À l'été 2018, Lizzie a demandé sa propre justice en signalant ses viols à la police, ce qu'elle n'avait jamais pensé pouvoir faire auparavant. À sa grande surprise, des accusations ont été portées contre Stutzman, qui était alors diacre dans l'église. Il a plaidé coupable de conduite sexuelle criminelle au troisième degré, et lors de son audience de détermination de la peine, la salle était remplie de ses partisans Amish. Mais Lizzie était également entourée de supporters, dont Sadie, qui avait conduit deux heures pour être là. Stutzman a finalement été condamné à 45 jours de prison et 10 ans de probation, sur la base des directives en vigueur en 1988, l’année précédant les agressions.

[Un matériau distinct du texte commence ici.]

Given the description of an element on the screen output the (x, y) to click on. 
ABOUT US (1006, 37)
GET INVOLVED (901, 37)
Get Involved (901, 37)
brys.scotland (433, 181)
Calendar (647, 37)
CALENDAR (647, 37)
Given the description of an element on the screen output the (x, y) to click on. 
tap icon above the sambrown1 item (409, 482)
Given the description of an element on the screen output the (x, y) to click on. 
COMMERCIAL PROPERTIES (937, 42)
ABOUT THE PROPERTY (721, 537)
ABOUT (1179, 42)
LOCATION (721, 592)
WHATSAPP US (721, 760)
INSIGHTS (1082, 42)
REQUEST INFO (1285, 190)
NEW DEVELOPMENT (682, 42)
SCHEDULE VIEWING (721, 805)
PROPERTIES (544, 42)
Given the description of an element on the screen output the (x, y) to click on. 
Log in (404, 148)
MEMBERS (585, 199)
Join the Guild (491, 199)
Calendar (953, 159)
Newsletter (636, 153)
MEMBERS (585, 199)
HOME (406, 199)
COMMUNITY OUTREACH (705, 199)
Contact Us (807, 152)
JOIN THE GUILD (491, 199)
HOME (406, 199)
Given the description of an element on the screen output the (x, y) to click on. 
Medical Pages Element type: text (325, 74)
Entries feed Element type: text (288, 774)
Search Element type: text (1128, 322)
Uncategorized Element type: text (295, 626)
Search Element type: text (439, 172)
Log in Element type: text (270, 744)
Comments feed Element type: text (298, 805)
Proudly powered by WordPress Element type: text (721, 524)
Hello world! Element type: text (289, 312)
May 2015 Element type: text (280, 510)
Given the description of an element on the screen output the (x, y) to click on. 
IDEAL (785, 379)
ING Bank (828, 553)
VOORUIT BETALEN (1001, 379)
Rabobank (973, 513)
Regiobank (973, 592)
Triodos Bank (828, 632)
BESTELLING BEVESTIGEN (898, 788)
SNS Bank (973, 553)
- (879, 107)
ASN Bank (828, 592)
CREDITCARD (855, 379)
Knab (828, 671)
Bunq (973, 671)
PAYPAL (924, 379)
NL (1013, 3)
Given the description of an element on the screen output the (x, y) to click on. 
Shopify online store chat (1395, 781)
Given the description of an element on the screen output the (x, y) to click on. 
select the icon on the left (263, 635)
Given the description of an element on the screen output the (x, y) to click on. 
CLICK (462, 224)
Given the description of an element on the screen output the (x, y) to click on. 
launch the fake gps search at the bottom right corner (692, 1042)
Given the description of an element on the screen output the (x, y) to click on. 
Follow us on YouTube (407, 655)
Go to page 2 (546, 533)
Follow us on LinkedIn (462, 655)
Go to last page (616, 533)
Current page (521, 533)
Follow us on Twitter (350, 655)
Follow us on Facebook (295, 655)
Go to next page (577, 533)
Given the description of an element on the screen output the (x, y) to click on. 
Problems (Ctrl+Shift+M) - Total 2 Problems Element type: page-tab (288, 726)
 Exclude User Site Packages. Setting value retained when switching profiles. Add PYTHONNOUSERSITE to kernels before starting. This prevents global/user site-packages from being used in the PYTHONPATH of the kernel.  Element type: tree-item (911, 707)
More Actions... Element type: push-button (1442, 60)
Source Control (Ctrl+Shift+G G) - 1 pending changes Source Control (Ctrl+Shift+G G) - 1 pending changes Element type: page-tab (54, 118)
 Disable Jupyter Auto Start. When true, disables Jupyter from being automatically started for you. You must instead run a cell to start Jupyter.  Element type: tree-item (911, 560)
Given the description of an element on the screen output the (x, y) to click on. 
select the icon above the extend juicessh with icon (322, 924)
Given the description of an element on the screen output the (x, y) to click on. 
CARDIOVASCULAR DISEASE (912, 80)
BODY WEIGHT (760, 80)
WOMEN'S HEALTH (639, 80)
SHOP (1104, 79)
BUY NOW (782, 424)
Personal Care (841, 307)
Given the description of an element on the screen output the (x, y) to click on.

Quant à Sadie, elle est maintenant une mère de 32 ans et cinq enfants vivant dans le Midwest. En 2013, elle et son mari ont finalement quitté l'église Amish. Pour l'instant, elle se concentre sur la guérison, pas sur les poursuites. Elle parle toujours avec ses frères, dont l'un s'est excusé «à plusieurs reprises», dit-elle. Elle sait que cela semble «bizarre», mais elle leur rend même visite à l'occasion.
Sadie a essayé de surmonter son traumatisme en thérapie de couple avec son mari. Et elle aimerait toujours avoir son propre thérapeute chrétien. Elle est à peu près sûre qu’elle ne fera jamais totalement confiance à un homme autour de ses enfants.
Il y a eu beaucoup de colère à gérer. Elle avait l'habitude de «voler hors de la poignée», dit-elle. Mais maintenant, ça fait du bien de finalement tout laisser sortir.
* Le nom a été changé.
Ces photos sont utilisées à des fins d'illustration uniquement.
Recherches supplémentaires par Darya Marchenkova et Hannah Beckler. Assistance supplémentaire fournie par les journalistes d'investigation et les rédacteurs en chef.